DATA RECORDS
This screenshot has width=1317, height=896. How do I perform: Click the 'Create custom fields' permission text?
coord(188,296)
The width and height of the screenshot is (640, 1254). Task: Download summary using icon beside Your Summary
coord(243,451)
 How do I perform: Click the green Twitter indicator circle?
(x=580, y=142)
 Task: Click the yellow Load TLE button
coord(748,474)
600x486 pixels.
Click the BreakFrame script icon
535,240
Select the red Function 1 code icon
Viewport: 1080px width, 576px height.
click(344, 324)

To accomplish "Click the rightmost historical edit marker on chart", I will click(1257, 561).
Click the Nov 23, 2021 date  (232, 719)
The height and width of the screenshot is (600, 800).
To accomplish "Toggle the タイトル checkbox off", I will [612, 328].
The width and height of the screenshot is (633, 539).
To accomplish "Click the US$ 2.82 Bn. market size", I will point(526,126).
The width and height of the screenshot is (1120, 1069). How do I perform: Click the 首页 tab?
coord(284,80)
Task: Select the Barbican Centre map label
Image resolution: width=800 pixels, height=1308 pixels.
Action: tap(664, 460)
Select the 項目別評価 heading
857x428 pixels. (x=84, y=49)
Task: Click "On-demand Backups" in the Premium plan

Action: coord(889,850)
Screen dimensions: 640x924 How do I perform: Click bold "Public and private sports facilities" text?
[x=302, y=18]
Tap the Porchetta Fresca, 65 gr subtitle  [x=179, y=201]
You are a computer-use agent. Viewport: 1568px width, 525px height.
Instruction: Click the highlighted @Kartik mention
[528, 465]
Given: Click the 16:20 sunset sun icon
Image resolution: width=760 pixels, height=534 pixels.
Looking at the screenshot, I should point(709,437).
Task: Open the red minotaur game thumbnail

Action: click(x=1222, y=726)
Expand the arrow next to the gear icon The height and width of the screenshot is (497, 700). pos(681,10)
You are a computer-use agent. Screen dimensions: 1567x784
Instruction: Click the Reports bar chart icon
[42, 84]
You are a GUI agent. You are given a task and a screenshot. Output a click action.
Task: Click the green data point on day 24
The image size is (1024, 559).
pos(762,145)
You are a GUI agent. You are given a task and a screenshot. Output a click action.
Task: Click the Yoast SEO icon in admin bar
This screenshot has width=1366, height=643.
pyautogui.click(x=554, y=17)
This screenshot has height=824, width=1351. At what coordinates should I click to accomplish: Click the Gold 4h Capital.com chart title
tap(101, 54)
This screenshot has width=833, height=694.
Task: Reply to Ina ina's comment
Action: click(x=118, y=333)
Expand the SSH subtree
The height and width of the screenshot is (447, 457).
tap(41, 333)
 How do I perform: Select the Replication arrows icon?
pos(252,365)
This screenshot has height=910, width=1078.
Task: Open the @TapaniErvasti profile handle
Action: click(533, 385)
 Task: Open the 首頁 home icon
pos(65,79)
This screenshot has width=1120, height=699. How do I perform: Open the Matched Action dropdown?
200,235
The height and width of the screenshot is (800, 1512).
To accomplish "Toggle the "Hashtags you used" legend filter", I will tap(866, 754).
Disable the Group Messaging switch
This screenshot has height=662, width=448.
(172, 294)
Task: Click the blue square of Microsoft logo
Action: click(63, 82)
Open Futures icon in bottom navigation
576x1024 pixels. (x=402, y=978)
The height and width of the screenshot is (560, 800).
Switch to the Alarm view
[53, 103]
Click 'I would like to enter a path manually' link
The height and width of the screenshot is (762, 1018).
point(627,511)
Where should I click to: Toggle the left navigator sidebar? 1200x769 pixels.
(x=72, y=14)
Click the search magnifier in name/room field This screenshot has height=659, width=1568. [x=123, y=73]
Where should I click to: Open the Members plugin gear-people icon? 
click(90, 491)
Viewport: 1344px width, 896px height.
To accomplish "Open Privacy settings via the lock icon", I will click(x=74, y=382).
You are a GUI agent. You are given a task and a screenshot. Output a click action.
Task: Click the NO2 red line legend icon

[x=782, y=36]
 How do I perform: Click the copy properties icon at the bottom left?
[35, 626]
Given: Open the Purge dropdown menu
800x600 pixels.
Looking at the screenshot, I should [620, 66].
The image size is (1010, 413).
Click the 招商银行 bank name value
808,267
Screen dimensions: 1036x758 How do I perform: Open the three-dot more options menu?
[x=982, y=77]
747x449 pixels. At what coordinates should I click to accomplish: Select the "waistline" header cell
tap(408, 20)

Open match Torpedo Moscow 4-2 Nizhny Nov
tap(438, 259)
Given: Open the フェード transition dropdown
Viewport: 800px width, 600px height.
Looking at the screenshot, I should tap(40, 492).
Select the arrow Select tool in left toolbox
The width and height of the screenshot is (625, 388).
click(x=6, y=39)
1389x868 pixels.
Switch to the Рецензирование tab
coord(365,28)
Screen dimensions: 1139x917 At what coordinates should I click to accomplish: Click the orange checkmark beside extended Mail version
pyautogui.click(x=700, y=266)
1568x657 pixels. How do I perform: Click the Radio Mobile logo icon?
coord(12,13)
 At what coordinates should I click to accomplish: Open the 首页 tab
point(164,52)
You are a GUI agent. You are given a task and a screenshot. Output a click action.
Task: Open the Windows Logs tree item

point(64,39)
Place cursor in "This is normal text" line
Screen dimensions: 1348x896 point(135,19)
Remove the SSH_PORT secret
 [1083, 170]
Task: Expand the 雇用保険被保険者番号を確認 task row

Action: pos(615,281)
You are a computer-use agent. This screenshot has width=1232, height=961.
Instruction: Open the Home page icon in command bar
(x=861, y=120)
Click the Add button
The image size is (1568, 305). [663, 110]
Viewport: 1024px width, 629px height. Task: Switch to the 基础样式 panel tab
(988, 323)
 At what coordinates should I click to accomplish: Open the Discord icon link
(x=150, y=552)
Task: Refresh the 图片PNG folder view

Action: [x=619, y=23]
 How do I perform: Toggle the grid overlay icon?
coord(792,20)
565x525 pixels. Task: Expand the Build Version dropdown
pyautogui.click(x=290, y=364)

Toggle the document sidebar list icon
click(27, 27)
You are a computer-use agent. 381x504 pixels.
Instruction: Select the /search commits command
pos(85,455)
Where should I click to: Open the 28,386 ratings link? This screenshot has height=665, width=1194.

WHAT YOU WILL DO
Find how many lines in the preceding listing contain the word "computer", and answer with that number only.

YOUR RESPONSE
4